Le Mémorial du génocide de Kigali, le 11 avril 2024. GUILLEM SARTORIO / AFP
La demande des victimes du génocide des Tutsi, visant à faire reconnaître la complicité de la France dans la tragédie rwandaise de 1994, a récemment été rejetée par le tribunal administratif de Paris. Le 14 novembre, cette juridiction a jugé « incompétente » pour traiter ce cas, considérant que les actes incriminés relevaient d’« actes de gouvernement », échappant ainsi à toute enquête judiciaire en raison de la nature des relations diplomatiques et de sécurité internationale engagées entre la France et le Rwanda.
En effet, cette affaire vise à déterminer la nature des décisions prises par l’État français entre 1990 et 1994 concernant la situation au Rwanda, qui ne peuvent, selon le tribunal, être dissociées des relations internationales de la France. La requête, signée par environ vingt victimes et deux associations de défense des droits, a été déposée pour la première fois devant la justice administrative en avril 2023.
Lutte pour la reconnaissance du génocide
Les plaignants soutiennent que l’État français avait les moyens d’éradiquer le génocide et qu’au contraire, il a fourni un soutien ininterrompu aux extrémistes hutu.
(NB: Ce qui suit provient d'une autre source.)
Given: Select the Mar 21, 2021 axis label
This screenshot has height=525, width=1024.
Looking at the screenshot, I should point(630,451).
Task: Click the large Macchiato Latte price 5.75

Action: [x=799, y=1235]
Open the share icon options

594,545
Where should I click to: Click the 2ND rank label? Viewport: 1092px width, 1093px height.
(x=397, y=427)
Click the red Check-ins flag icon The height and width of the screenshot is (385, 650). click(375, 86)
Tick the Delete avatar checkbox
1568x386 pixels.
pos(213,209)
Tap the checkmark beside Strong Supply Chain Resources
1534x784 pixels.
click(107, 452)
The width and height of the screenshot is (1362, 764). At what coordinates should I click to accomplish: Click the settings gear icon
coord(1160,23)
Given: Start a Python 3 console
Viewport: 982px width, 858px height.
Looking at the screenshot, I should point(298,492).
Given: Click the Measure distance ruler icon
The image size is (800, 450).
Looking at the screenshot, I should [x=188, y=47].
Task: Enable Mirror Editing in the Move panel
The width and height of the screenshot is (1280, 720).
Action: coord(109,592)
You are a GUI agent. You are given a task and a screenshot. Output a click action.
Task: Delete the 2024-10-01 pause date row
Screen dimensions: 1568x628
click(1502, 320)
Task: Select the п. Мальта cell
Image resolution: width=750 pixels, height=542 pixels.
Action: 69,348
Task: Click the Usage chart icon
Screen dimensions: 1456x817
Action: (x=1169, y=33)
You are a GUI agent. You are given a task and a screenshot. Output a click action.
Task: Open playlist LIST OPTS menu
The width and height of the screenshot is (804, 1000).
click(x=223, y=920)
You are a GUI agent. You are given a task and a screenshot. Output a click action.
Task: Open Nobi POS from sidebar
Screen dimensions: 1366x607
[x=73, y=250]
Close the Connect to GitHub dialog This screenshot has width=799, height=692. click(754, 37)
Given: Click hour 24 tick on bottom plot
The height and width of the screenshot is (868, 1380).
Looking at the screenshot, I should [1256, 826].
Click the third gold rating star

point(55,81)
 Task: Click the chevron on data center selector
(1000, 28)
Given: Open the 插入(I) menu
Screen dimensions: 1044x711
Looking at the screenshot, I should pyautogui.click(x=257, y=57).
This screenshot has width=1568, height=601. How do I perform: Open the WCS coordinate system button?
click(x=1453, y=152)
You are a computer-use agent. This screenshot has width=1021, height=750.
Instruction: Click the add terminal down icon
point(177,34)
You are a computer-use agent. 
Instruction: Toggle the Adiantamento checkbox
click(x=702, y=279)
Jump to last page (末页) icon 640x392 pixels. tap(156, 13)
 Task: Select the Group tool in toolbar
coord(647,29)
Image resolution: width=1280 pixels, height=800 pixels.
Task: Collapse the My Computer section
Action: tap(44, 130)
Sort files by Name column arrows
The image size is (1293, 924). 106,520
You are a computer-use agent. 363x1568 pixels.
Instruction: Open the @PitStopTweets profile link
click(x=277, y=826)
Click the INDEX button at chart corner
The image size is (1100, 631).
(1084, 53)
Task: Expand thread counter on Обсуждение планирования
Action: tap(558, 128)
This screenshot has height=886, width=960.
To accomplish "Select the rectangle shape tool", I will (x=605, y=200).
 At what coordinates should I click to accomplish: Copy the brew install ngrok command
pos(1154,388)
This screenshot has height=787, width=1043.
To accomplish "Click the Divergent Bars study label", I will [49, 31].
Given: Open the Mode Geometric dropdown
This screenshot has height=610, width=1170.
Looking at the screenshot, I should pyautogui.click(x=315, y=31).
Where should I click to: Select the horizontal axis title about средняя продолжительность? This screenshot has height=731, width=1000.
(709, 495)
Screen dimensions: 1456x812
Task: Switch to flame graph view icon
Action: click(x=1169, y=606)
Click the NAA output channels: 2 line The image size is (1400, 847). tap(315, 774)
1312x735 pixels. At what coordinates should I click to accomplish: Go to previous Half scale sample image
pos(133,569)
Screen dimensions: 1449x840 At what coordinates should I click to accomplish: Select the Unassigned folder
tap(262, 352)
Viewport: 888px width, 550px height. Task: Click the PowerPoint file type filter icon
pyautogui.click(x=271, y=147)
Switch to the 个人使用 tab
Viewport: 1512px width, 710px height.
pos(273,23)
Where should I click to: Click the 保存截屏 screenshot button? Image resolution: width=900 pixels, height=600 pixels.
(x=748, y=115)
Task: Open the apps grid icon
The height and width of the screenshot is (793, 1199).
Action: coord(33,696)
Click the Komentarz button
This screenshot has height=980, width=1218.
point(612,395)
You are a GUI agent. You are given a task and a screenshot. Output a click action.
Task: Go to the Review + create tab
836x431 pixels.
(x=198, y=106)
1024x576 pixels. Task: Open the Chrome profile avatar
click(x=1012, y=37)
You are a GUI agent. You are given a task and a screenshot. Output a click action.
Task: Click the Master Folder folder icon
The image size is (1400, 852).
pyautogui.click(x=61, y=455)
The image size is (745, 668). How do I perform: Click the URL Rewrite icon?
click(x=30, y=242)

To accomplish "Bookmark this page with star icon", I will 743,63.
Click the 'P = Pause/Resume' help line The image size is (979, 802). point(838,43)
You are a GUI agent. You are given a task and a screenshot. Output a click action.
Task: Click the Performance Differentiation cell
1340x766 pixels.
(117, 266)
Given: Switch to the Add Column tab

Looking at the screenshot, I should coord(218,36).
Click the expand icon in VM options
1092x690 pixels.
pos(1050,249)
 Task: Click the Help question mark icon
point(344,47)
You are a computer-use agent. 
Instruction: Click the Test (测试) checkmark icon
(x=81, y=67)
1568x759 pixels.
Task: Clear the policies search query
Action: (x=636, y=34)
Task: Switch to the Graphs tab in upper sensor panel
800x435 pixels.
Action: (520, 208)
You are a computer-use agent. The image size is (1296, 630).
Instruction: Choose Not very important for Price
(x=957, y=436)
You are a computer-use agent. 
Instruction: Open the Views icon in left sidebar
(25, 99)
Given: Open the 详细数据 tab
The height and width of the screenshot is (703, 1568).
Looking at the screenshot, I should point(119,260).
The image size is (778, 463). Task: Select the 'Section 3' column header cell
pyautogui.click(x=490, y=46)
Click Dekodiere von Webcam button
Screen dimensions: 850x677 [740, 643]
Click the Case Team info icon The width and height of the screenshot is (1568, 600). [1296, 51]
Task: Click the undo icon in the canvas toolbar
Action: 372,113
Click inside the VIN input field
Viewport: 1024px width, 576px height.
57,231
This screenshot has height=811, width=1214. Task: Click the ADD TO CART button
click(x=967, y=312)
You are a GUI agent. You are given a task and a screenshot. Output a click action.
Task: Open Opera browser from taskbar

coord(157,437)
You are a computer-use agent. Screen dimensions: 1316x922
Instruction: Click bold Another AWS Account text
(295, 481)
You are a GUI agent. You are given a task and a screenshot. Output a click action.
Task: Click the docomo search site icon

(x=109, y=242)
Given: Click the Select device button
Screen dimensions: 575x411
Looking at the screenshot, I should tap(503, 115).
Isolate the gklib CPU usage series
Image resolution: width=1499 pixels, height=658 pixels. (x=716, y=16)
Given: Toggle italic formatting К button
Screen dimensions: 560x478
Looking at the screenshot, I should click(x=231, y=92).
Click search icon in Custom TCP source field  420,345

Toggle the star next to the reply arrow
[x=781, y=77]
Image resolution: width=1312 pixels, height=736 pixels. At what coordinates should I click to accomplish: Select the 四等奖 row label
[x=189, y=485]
Lors de l’audience du 24 octobre, l’avocat des victimes, Serge Lewisch, a affirmé : « L’État français pouvait éviter ce génocide : non seulement il n’en a rien fait, mais son soutien politique, diplomatique, militaire aux extrémistes hutu a été continu avant, pendant et après le génocide qu’ils ont commis. »
Cette demande s’accompagne d’une somme conséquente, de 700 millions d’euros, en réparation pour les préjudices subis. Les accusations traitaient également de l’inaction des autorités françaises face à un « traité d’assistance militaire de 1975 à un gouvernement rwandais génocidaire ». Parmi les figures clés citées, l’ancien secrétaire général de l’Élysée, Hubert Védrine, ainsi que l’amiral Jacques Lanxade, alors chef d’état-major des armées en France, qui aurait, selon les plaignants, « outrepassé ses pouvoirs ».
Contexte de l’opération « Turquoise »
À l’origine de la requête, l’opération militaire française « Turquoise » qui, bien qu’initiée sous l’égide des Nations unies, est contestée par certaines parties qui l’accusent de complicité de génocide. Celles-ci soulignent le fait que des civils tutsis réfugiés dans les collines de Bisesero ont été abandonnés pendant trois jours, entraînant le massacre de centaines d’entre eux par les forces génocidaires, du 27 au 30 juin 1994.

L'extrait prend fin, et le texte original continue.